Environmental and individual health are connected too. Learning how can also provide guidance for lifestyle changes that might help improve health.

Sleeplessness can increase risk for accidents and irritability during the day and difficulty concentrating may be more likely. Teens may do better in school and life if they are able to get ten hours of sleep a day, similar to toddlers, both groups are at a phase of life where more white matter – connections between brain cells are forming. What we practice becomes patterns of nerve connections between brain cells and nerves of the body.

Accident proneness has gender differences, males tend to be more at risk overall with some differences between age or ethnic groups. In the more recent past white women have had an increased rate of accidents. (5) Enough sleep for parents and kids can help reduce accident risk and may improve mood and stress coping ability. Mothers and fathers, other caregivers, and kids are all people and they all benefit from a good night’s sleep and a short nap now and then may also help.

Constant access to the internet and to television can be mind expanding in an educational way or it can be an escapist addictive behavior that increases dopamine to a point where normal enjoyment might no longer register as a positive stimulation with an increase in dopamine.

It may be time to dial back modern life a bit and include more time just chatting or cooking a meal and eating it together. Community centers can be helpful to increase a sense of connection and give people a sense of purpose if they are part of the volunteers or activity leaders. Churches can also provide community and schools also often encourage family involvement.

Quote break

The mind that opens to a new idea never returns to its original size.”

– Albert Einstein

The mind, once stretched by a new idea, never returns to its original dimensions.” – Ralph Waldo Emerson or Oliver Wendell Holmes.

*who said it is often unclear online. Common sayings often can be found in several variations – wisdom from whoever said it.

When a man finds a conclusion agreeable, he accepts it without argument, but when he finds it disagreeable, he will bring against it all the forces of logic and reason.
– Thucydides (Healthy Skepticism/Science quotes)

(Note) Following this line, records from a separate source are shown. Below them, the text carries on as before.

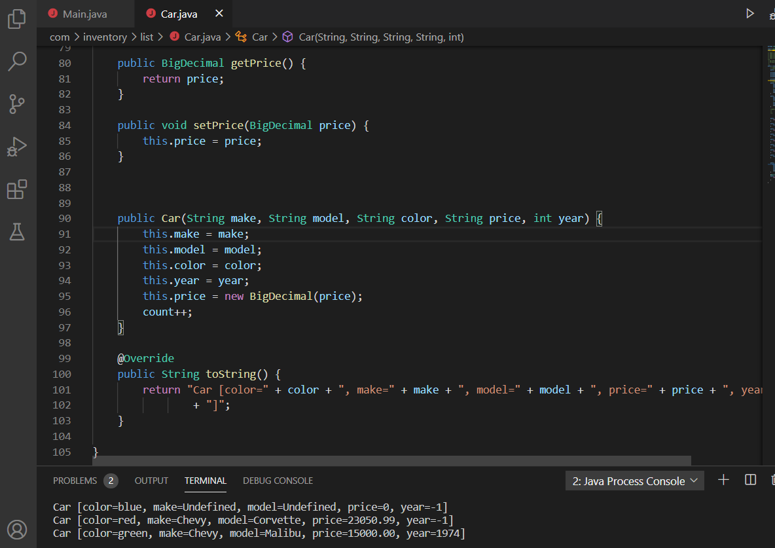Create a new terminal with plus icon
Viewport: 775px width, 548px height.
click(723, 480)
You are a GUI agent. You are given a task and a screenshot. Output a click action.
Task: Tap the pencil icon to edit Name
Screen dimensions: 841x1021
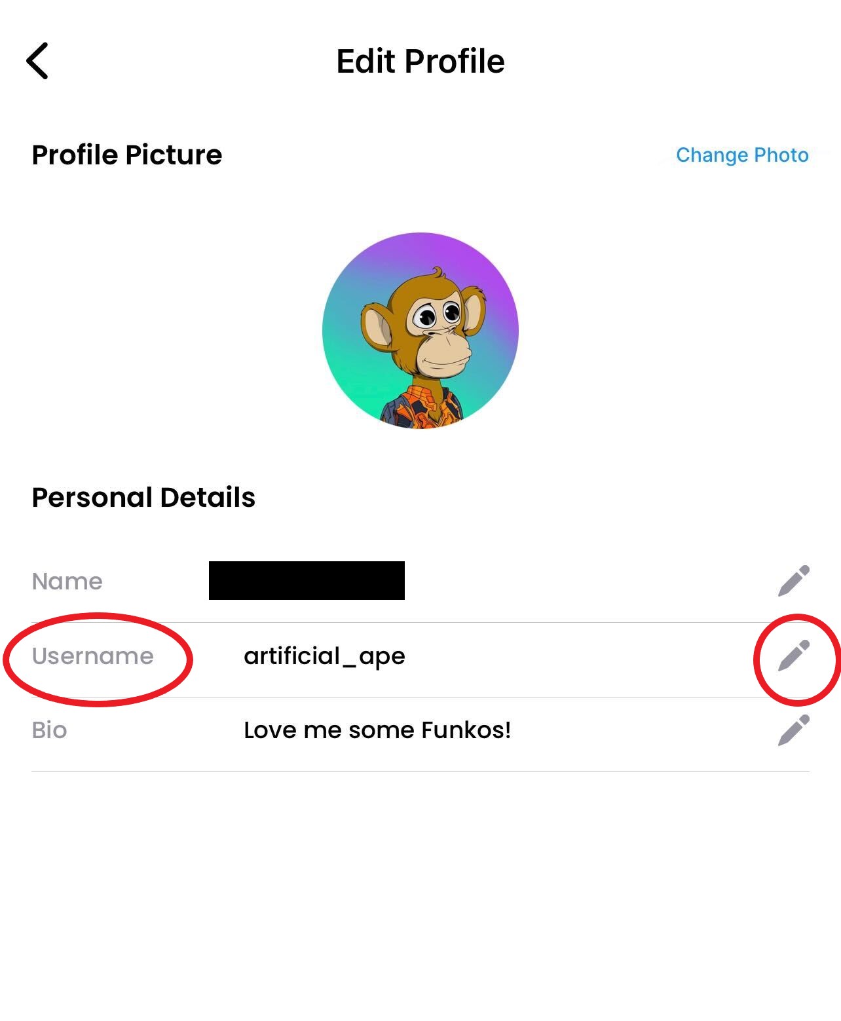[x=794, y=581]
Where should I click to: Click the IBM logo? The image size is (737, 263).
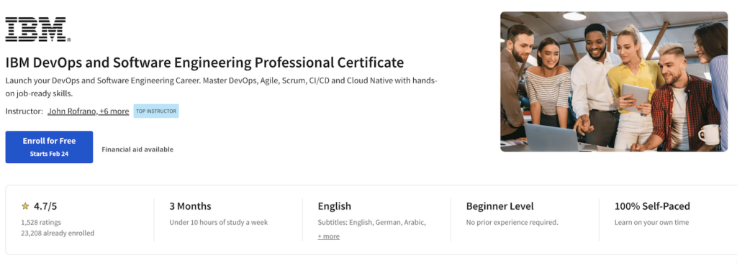[37, 29]
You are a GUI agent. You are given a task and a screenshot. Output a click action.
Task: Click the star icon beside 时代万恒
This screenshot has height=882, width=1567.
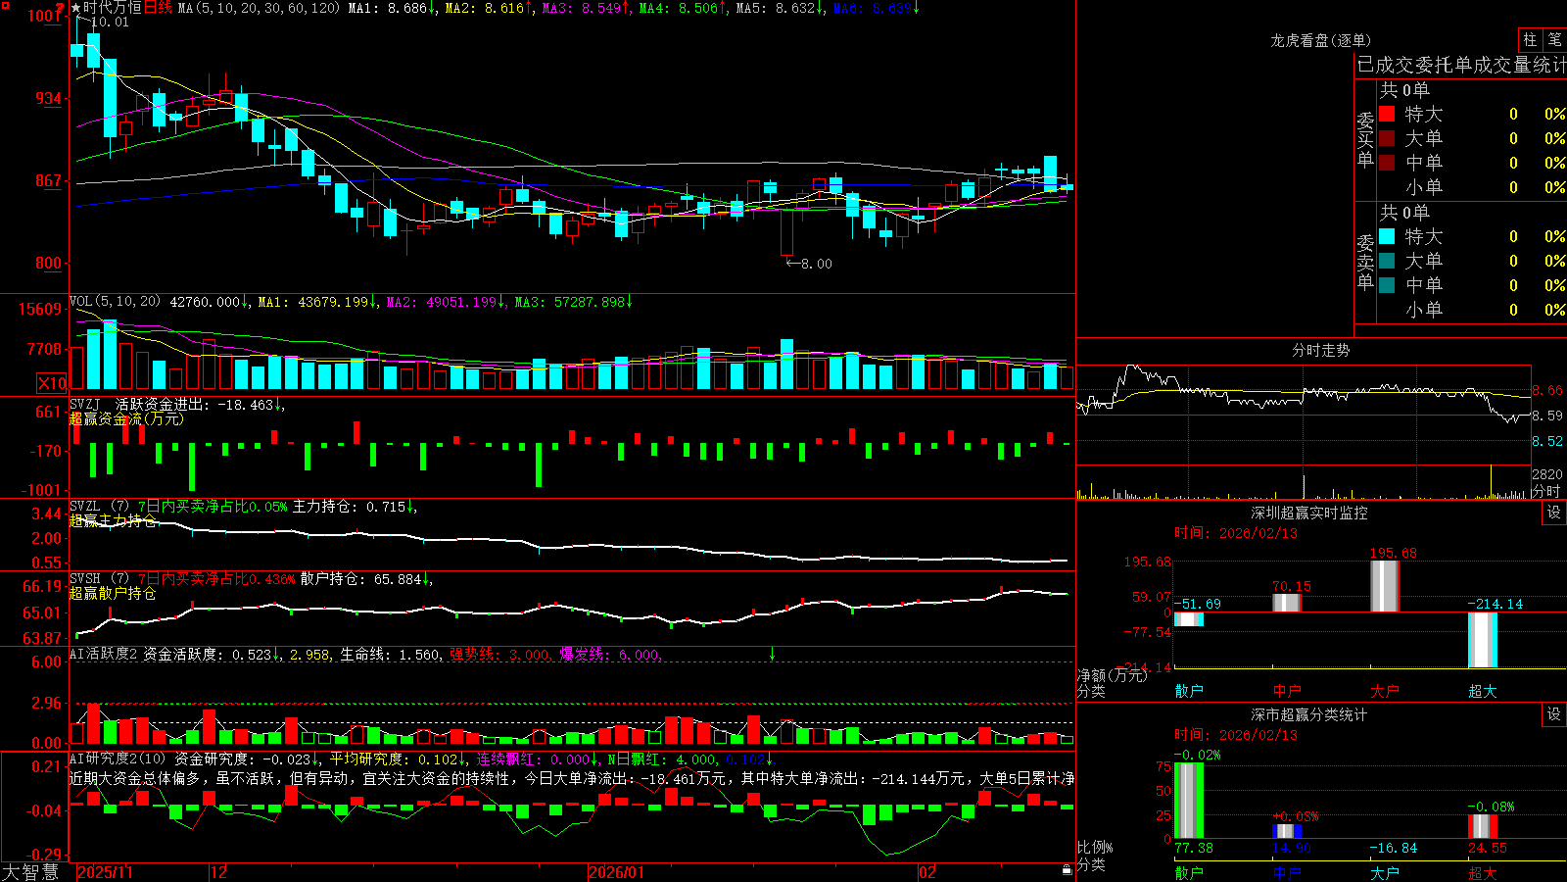[76, 8]
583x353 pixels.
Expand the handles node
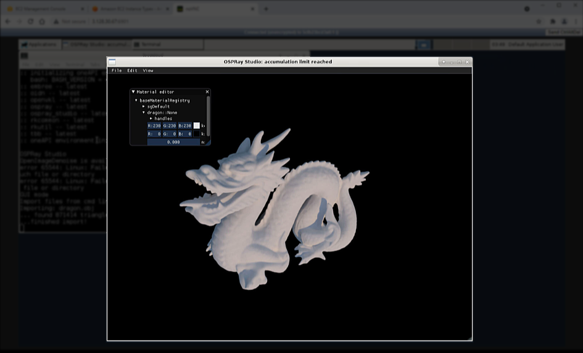pos(151,118)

Disclaimer: This information is provided for educational purposes within the guidelines of Fair Use. It is not intended to provide individual guidance. Please seek a health care provider for individualized health care guidance.

Reference List

  1. Amanda Tarlton, World Health Organization Releases New Screen Guidelines For Babies and Toddlers. April 25 2019,
  2. Emma Young, How Iceland Got Teens to Say No to Drugs, Jan 19, 2017,
  3. Daviess County Schools Adopt Alternative Methods to Curb Disciplinary Issues.
  4. iceberg graphic of social problems, iceberg graphic/
  5. Sorenson SB. Gender disparities in injury mortality: consistent, persistent, and larger than you’d think. Am J Public Health. 2011;101 Suppl 1(Suppl 1):S353–S358. doi:10.2105/AJPH.2010.300029
  6. The Myth, Misconception, and Misdirection of Motive in Mass Shootings?